Rosaura le conocía esta capacidad genética al indio y la utilizaba para su beneficio. La fortuna que Rosaura iba a heredar, sumada a las extensas tierras que la familia incorporó a su patrimonio a partir de la “Campaña”, era incalculable. Conquistar a la hija del Conquistador mediante un casamiento era el más provechoso de los negocios que una Argentina rica y próspera ofrecía. Alertado, el padre de Rosaura le encomendó al indio un trabajo que sabía que lo haría como ningún otro. La tarea de Casimiro era la de “marcar”. No bien un caballero entrara por cualquiera de las puertas el indio lo relojeaba a la distancia. De esta manera alertaba a su protegida de los reales propósitos del recién ingresado. Quiénes presentaban su saludo con genuina cortesía y cuáles escondían sospechosos intereses. En la pampa el humo es traicionero. Se lo ve desde lejos. Los indios libres supieron ejercitar la visión para descubrir a la distancia: actitud, semblante e intenciones.
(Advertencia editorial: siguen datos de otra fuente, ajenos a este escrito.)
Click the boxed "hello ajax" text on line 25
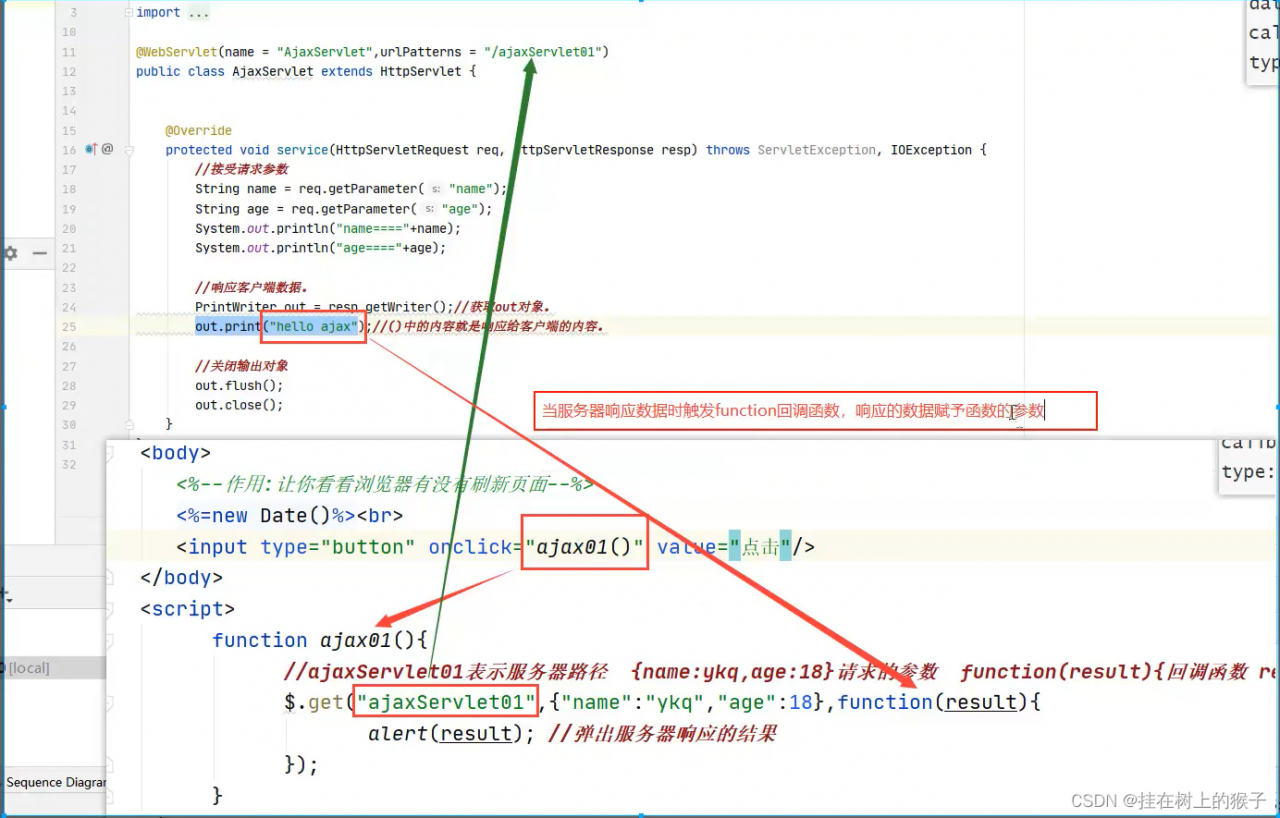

En una de sus tantas visitas al Tortoni ocupaban una de las mesas centrales del salón, justo frente a la barra. Mientras observaba una partida de billar parado sobre la silla -los ranqueles se paraban sobre el lomo de sus caballos para ver más lejos- Casimiro sintió el aire fresco que la puerta vaivén dejó pasar, una brisa húmeda que atravesó Plaza de Mayo y avanzó sin oposición por la nueva y ancha Avenida que corría de este a oeste. Quien había hecho su ingreso al Gran Café Tortoni era un caballero que venía con una niña de la mano. El ranquel se tomó un segundo de más para confirmar el dato. Luego se sentó en su silla. Como toda devolución bajó la vista llevando su quijada al pecho. Era la señal.
El negacionismo de la clase dominante nunca permitió que esta historia trascendiera. A mí me la contaron en 2004 en un hospedaje de ruta en las afueras de Santa Rosa, La Pampa, a cientos de kilómetros de las mesas del Tortoni. Volvíamos con Gabyn, mi compañera, en auto desde el sur. Acabábamos de dejar atrás el cruce del desierto. Buscábamos una buena ducha, un plato caliente y una cama reparadora. Afuera la noche era fría y sin luna. La ruta estaba vacía. Propia de una jornada de mitad de semana fuera de temporada. La oscuridad absoluta. Desde lejos una flecha de neón nos indicó el deseado destino. Agradecí al cielo la piadosa consideración de quien se ocupó de señalar lo invisible. No abuso de intención dramática al decir que éramos los únicos huéspedes. Era así. Jacinto, el dueño del hospedaje nos mostró la habitación y anunció el plato de cena. Luego de bañarnos fuimos por la comida. En la sobremesa, no pude con mi curiosidad de saber más sobre Jacinto y su historia de vida. Ahí fue que me contó que era nieto de la relación que el indio Casimiro, su abuelo, había iniciado con la niña que iba de la mano de su padre aquella mañana en el Tortoni.